ABOUT THIS TASK. Every line of the data below needs to be reproduced exactly.

THE DATA Block Start

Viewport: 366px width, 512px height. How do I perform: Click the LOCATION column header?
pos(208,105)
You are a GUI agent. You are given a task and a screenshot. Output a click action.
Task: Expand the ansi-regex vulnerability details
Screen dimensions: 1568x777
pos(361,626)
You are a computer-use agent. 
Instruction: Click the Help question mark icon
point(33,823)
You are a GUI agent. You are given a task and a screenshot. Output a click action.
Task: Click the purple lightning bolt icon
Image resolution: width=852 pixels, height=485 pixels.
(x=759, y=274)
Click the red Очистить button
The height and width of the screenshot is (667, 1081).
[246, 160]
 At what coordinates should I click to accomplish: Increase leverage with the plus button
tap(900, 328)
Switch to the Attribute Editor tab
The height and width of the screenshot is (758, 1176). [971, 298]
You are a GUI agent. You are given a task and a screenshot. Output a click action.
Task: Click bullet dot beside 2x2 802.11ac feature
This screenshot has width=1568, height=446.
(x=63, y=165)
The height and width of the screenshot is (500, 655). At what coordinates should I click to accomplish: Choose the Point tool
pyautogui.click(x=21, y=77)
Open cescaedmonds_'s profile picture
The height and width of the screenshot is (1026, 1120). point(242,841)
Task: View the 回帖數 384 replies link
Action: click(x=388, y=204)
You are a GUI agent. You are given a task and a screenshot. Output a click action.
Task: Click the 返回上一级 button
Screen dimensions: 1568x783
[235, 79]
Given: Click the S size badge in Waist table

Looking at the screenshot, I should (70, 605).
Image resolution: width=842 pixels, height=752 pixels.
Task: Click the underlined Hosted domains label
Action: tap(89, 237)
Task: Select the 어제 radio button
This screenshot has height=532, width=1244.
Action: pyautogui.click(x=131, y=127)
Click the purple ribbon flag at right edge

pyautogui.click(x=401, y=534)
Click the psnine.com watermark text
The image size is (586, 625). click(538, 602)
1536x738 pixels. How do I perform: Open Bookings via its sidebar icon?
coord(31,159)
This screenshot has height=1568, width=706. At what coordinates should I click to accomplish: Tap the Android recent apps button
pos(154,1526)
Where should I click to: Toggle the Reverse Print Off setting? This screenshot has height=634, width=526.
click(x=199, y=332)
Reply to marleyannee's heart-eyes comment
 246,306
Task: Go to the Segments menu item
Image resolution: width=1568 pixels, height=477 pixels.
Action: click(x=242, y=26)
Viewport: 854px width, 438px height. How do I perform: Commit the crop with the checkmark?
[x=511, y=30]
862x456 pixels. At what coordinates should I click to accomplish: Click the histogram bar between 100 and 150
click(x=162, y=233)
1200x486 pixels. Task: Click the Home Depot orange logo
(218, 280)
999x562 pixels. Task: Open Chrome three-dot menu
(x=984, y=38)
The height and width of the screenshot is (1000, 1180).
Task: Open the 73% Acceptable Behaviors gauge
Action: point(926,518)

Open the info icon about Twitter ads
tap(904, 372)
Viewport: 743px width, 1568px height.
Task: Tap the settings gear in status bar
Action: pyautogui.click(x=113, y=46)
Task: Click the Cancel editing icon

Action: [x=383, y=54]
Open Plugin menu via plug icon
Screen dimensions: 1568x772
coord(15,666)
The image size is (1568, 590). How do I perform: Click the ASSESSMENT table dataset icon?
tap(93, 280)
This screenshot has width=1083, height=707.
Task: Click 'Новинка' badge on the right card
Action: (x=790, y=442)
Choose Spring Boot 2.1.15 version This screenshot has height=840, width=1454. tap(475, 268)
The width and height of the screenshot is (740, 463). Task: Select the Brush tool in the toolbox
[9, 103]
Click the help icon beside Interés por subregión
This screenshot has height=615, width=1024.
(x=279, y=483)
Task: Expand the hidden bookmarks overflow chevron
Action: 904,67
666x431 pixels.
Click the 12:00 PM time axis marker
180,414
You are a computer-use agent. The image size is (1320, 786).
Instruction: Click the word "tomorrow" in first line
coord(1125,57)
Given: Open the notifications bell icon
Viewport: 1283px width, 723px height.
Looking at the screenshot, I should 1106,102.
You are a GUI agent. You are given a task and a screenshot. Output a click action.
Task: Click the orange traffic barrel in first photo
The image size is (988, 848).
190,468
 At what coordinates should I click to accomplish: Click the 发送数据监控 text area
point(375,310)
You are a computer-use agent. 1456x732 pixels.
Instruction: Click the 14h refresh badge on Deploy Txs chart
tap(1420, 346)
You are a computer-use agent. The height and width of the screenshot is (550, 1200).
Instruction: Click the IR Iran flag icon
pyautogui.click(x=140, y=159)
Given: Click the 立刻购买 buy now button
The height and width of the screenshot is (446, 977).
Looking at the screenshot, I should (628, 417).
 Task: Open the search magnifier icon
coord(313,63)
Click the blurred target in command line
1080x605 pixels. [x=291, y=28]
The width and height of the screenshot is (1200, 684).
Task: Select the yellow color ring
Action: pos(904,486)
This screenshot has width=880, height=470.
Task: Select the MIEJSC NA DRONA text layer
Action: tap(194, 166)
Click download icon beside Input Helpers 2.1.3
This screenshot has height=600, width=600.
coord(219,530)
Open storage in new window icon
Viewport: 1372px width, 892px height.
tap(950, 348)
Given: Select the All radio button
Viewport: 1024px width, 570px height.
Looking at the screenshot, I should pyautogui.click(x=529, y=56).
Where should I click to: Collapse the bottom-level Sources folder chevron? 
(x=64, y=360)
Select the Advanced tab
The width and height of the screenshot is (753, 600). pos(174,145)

THE DATA Block End

YOUR SOLUTION.
Viewport: 366px width, 512px height. How do I perform: Click the LOCATION column header?
pos(208,105)
You are a GUI agent. You are given a task and a screenshot. Output a click action.
Task: Expand the ansi-regex vulnerability details
Screen dimensions: 1568x777
pos(361,626)
You are a computer-use agent. 
Instruction: Click the Help question mark icon
point(33,823)
You are a GUI agent. You are given a task and a screenshot. Output a click action.
Task: Click the purple lightning bolt icon
Image resolution: width=852 pixels, height=485 pixels.
(x=759, y=274)
Click the red Очистить button
The height and width of the screenshot is (667, 1081).
[246, 160]
 At what coordinates should I click to accomplish: Increase leverage with the plus button
tap(900, 328)
Switch to the Attribute Editor tab
The height and width of the screenshot is (758, 1176). [971, 298]
You are a GUI agent. You are given a task and a screenshot. Output a click action.
Task: Click bullet dot beside 2x2 802.11ac feature
This screenshot has width=1568, height=446.
(x=63, y=165)
The height and width of the screenshot is (500, 655). At what coordinates should I click to accomplish: Choose the Point tool
pyautogui.click(x=21, y=77)
Open cescaedmonds_'s profile picture
The height and width of the screenshot is (1026, 1120). point(242,841)
Task: View the 回帖數 384 replies link
Action: click(x=388, y=204)
You are a GUI agent. You are given a task and a screenshot. Output a click action.
Task: Click the 返回上一级 button
Screen dimensions: 1568x783
[235, 79]
Given: Click the S size badge in Waist table

Looking at the screenshot, I should (70, 605).
Image resolution: width=842 pixels, height=752 pixels.
Task: Click the underlined Hosted domains label
Action: tap(89, 237)
Task: Select the 어제 radio button
This screenshot has height=532, width=1244.
Action: pyautogui.click(x=131, y=127)
Click the purple ribbon flag at right edge

pyautogui.click(x=401, y=534)
Click the psnine.com watermark text
The image size is (586, 625). click(538, 602)
1536x738 pixels. How do I perform: Open Bookings via its sidebar icon?
coord(31,159)
This screenshot has height=1568, width=706. At what coordinates should I click to accomplish: Tap the Android recent apps button
pos(154,1526)
Where should I click to: Toggle the Reverse Print Off setting? This screenshot has height=634, width=526.
click(x=199, y=332)
Reply to marleyannee's heart-eyes comment
 246,306
Task: Go to the Segments menu item
Image resolution: width=1568 pixels, height=477 pixels.
Action: click(x=242, y=26)
Viewport: 854px width, 438px height. How do I perform: Commit the crop with the checkmark?
[x=511, y=30]
862x456 pixels. At what coordinates should I click to accomplish: Click the histogram bar between 100 and 150
click(x=162, y=233)
1200x486 pixels. Task: Click the Home Depot orange logo
(218, 280)
999x562 pixels. Task: Open Chrome three-dot menu
(x=984, y=38)
The height and width of the screenshot is (1000, 1180).
Task: Open the 73% Acceptable Behaviors gauge
Action: point(926,518)

Open the info icon about Twitter ads
tap(904, 372)
Viewport: 743px width, 1568px height.
Task: Tap the settings gear in status bar
Action: pyautogui.click(x=113, y=46)
Task: Click the Cancel editing icon

Action: [x=383, y=54]
Open Plugin menu via plug icon
Screen dimensions: 1568x772
coord(15,666)
The image size is (1568, 590). How do I perform: Click the ASSESSMENT table dataset icon?
tap(93, 280)
This screenshot has width=1083, height=707.
Task: Click 'Новинка' badge on the right card
Action: (x=790, y=442)
Choose Spring Boot 2.1.15 version This screenshot has height=840, width=1454. tap(475, 268)
The width and height of the screenshot is (740, 463). Task: Select the Brush tool in the toolbox
[9, 103]
Click the help icon beside Interés por subregión
This screenshot has height=615, width=1024.
(x=279, y=483)
Task: Expand the hidden bookmarks overflow chevron
Action: 904,67
666x431 pixels.
Click the 12:00 PM time axis marker
180,414
You are a computer-use agent. The image size is (1320, 786).
Instruction: Click the word "tomorrow" in first line
coord(1125,57)
Given: Open the notifications bell icon
Viewport: 1283px width, 723px height.
Looking at the screenshot, I should 1106,102.
You are a GUI agent. You are given a task and a screenshot. Output a click action.
Task: Click the orange traffic barrel in first photo
The image size is (988, 848).
190,468
 At what coordinates should I click to accomplish: Click the 发送数据监控 text area
point(375,310)
You are a computer-use agent. 1456x732 pixels.
Instruction: Click the 14h refresh badge on Deploy Txs chart
tap(1420, 346)
You are a computer-use agent. The height and width of the screenshot is (550, 1200).
Instruction: Click the IR Iran flag icon
pyautogui.click(x=140, y=159)
Given: Click the 立刻购买 buy now button
The height and width of the screenshot is (446, 977).
Looking at the screenshot, I should (628, 417).
 Task: Open the search magnifier icon
coord(313,63)
Click the blurred target in command line
1080x605 pixels. [x=291, y=28]
The width and height of the screenshot is (1200, 684).
Task: Select the yellow color ring
Action: pos(904,486)
This screenshot has width=880, height=470.
Task: Select the MIEJSC NA DRONA text layer
Action: tap(194, 166)
Click download icon beside Input Helpers 2.1.3
This screenshot has height=600, width=600.
coord(219,530)
Open storage in new window icon
Viewport: 1372px width, 892px height.
tap(950, 348)
Given: Select the All radio button
Viewport: 1024px width, 570px height.
Looking at the screenshot, I should pyautogui.click(x=529, y=56).
Where should I click to: Collapse the bottom-level Sources folder chevron? 
(x=64, y=360)
Select the Advanced tab
The width and height of the screenshot is (753, 600). pos(174,145)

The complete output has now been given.